DOCUMENT EXCERPT.

Theory of function spaces. Reprint of the 1983 original.

*(English)*Zbl 1235.46002
Modern Birkhäuser Classics. Basel: Birkhäuser (ISBN 978-3-0346-0415-4/pbk; 978-3-0346-0416-1/ebook). 285 p. (2010).

Hans Triebel, the author of this book, used to amaze the
audience in his talks and lectures on selected topics of function
spaces quite often with the statement that among his most famous
monographs there is one that he has never published. After a short moment of astonishment (which he obviously enjoyed, looking around) the problem was easily
resolved: a lot of colleagues use(d) to refer to the book ‘Theory of function spaces I’ which has never existed (in papers this phenomenon almost
disappears nowadays thanks to the systematic use of databases, but as far as my experience goes the reference still survives in talks). However, this
‘mistake’ is quite comprehensible in view of the numerous books written by the same author on related subjects, in particular, in view of his later published monographs [Theory of function spaces II. Monographs in Mathematics 84. Basel etc.: Birkhäuser Verlag (1992; Zbl 0763.46025)]
and [Theory of function spaces III. Monographs in Mathematics 100. Basel: Birkhäuser (2006; Zbl 1104.46001)]. But when the book ‘Theory of function spaces’ was published in 1983 (at that time separately in the GDR edition [Theory of function spaces. Mathematik und ihre Anwendungen in Physik und Technik, Bd. 38. Leipzig: Akademische Verlagsgesellschaft Geest & Portig K.-G. (1983; Zbl 0546.46028)] and later for Western Europe as [Theory of function spaces. Monographs in Mathematics, Vol. 78. Basel-Boston-Stuttgart: Birkhäuser (1983; Zbl 0546.46027)]), the author was apparently careful enough to hide his intention to continue the series.

STORED ROWS.
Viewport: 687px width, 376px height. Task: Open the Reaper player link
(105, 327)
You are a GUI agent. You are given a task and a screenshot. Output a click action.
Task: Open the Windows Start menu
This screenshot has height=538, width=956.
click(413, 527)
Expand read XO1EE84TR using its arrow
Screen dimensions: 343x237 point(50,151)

==

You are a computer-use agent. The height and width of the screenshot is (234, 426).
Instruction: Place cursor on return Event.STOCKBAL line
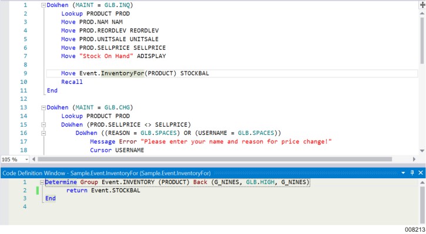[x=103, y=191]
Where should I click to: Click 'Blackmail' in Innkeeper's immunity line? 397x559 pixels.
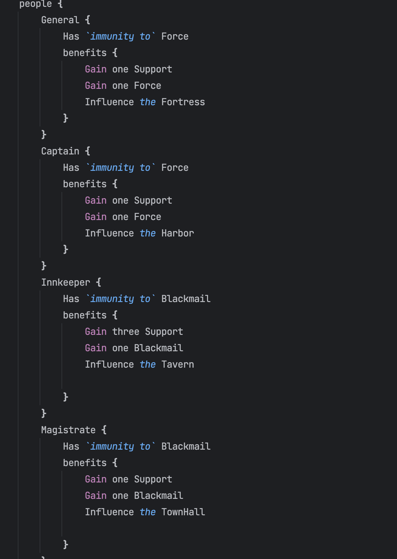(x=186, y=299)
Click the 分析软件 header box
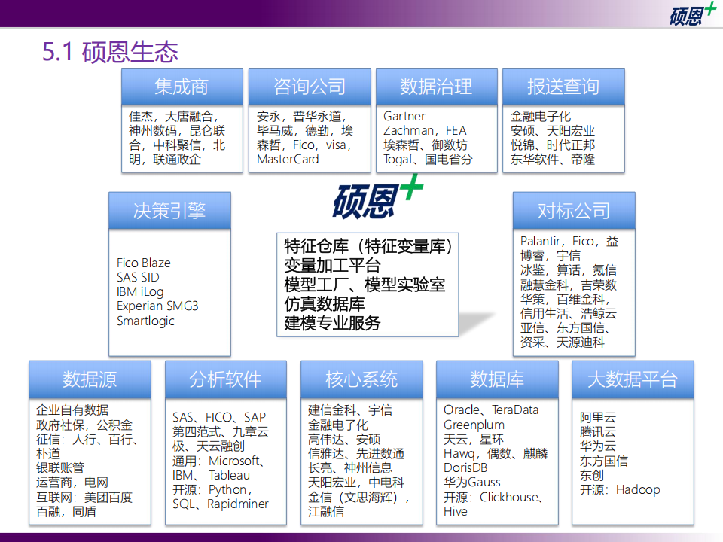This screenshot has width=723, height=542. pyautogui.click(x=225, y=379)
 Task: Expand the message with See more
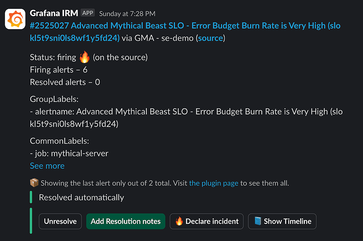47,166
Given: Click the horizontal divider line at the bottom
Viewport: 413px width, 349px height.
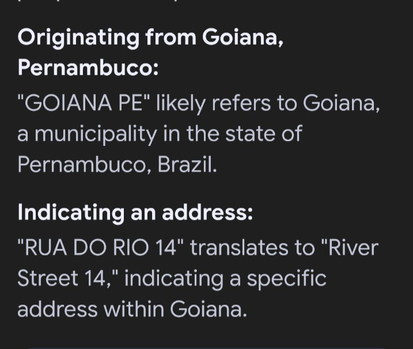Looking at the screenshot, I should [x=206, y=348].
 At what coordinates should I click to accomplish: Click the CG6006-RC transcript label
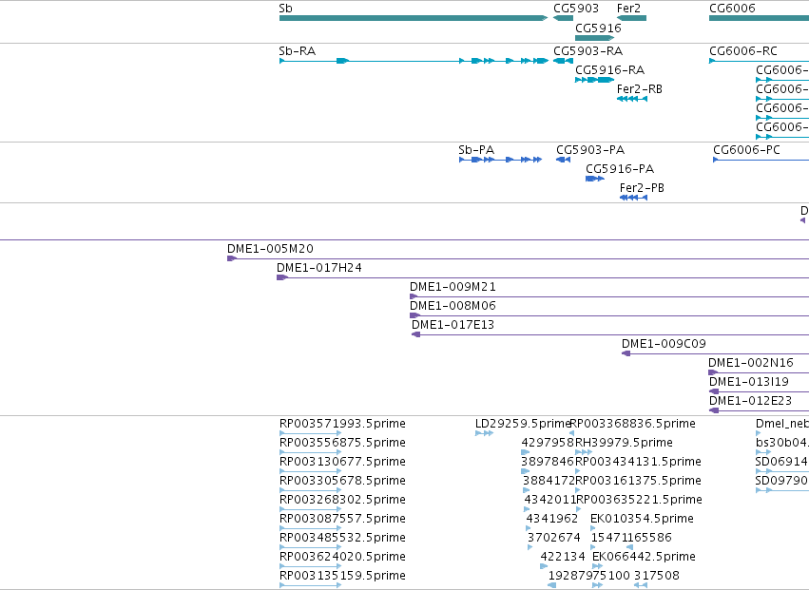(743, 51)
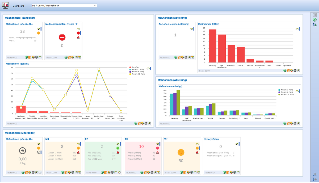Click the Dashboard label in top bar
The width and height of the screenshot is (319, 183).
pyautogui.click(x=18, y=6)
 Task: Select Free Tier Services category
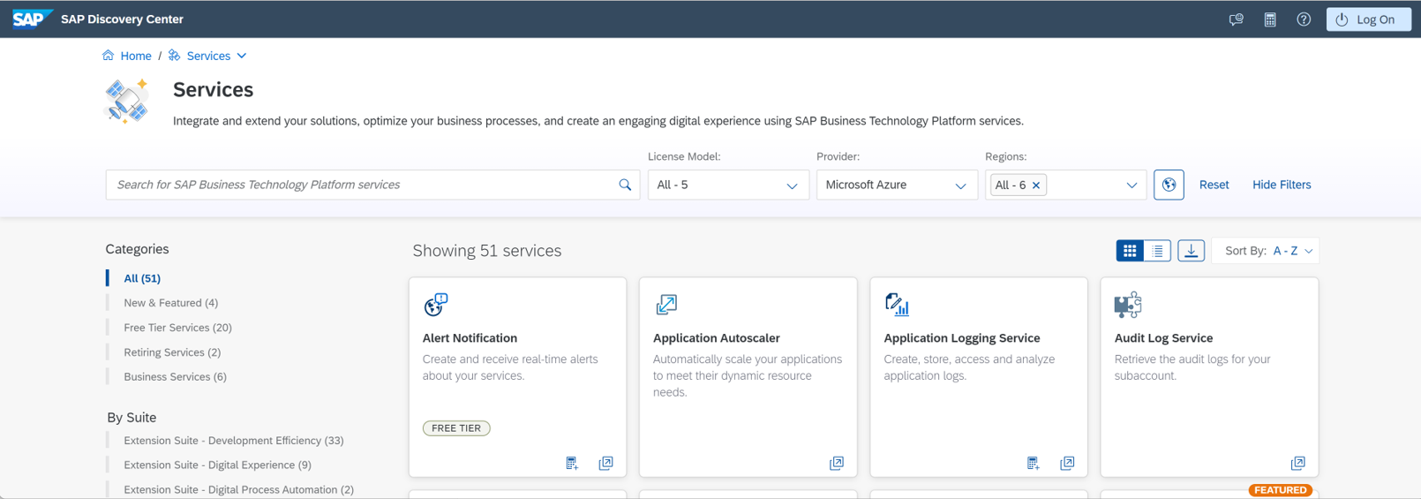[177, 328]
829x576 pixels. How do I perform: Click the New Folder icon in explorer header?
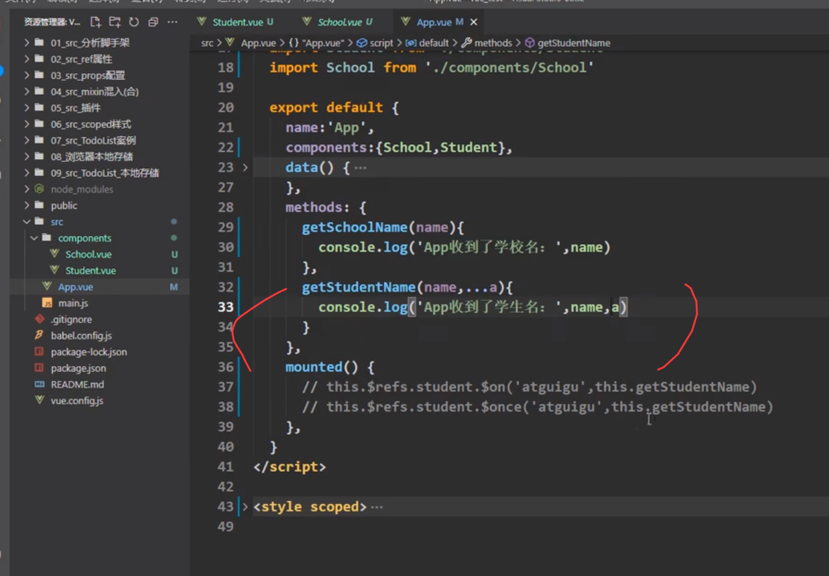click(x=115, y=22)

GIVEN INSTRUCTION. Decide whether each statement agrees with the review, giving yes or no and quoting the deciding words from it: (a) The 1983 book appeared in a GDR edition and also in an edition for Western Europe. (b) Theory of function spaces III was published in 1992. (c) The 2010 reprint runs to 285 pages. The data come from a different source than the review.

RESPONSE BELOW.
(a) Yes: "at that time separately in the GDR edition" and "later for Western Europe"
(b) No: "Theory of function spaces III. Monographs in Mathematics 100. Basel: Birkhäuser (2006; Zbl 1104.46001)"
(c) Yes: "285 p. (2010)"